◆ DIRECTIVE ◆
Copy the data from the line containing "Given: Click the video seek slider handle" up to and including the line containing "Looking at the", with every character unchanged.

◆ THE RECORDS ◆
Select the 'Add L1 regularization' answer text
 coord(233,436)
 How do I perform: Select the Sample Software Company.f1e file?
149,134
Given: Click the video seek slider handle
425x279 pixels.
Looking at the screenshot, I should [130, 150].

--

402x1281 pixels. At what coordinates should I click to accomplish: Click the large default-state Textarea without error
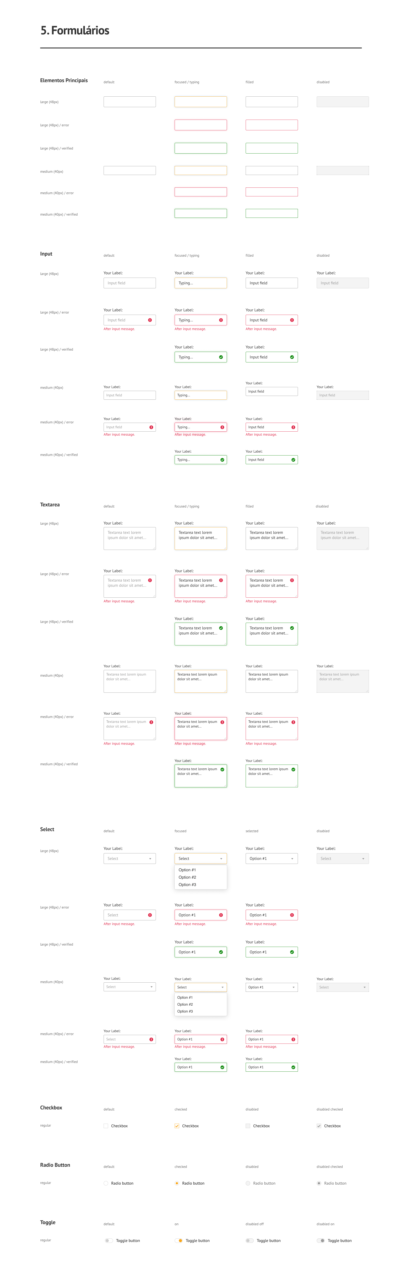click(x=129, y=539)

--

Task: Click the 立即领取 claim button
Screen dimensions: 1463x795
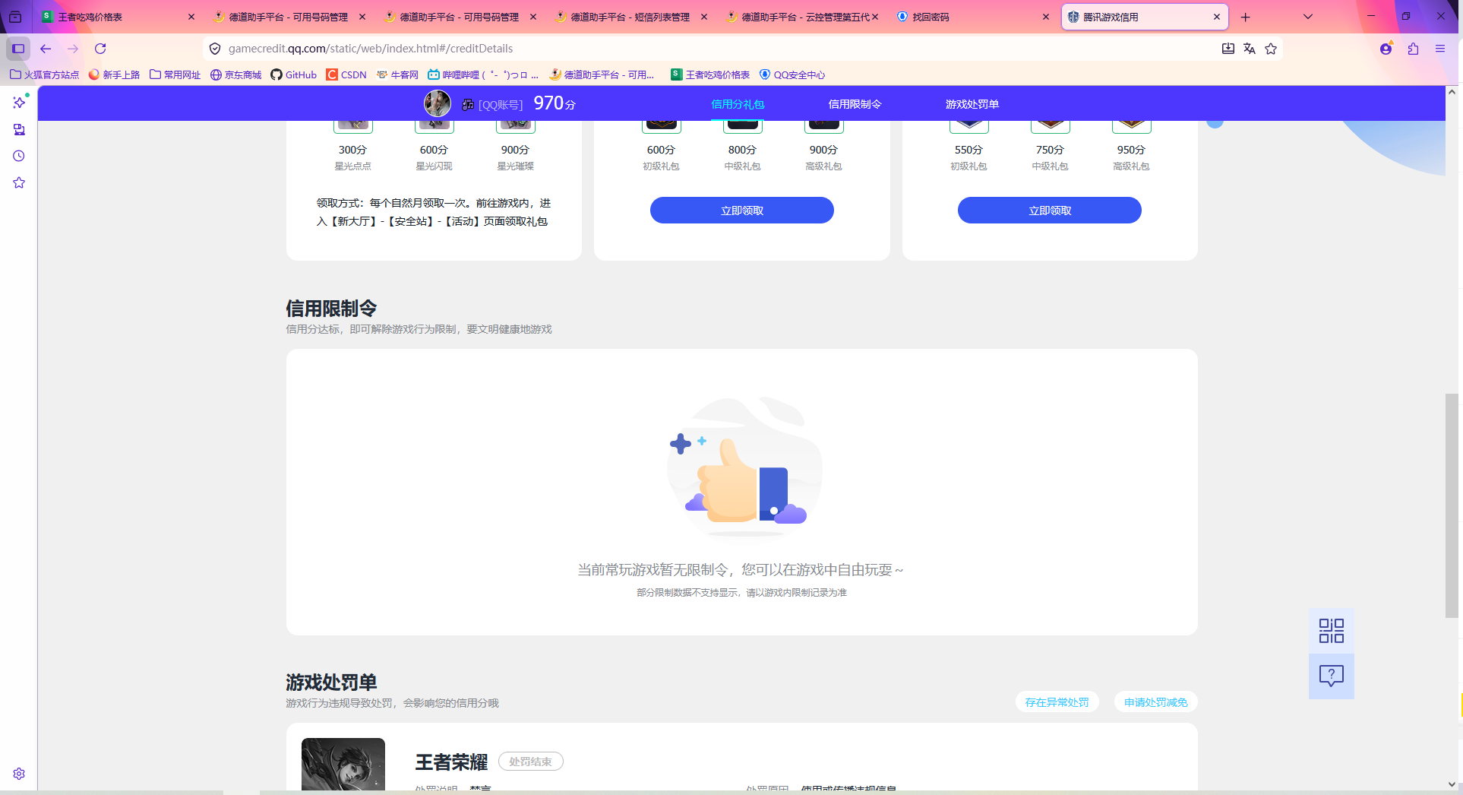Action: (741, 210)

◆ RESULT ◆
Given: Click the video seek slider handle
425x279 pixels.
Looking at the screenshot, I should [130, 150].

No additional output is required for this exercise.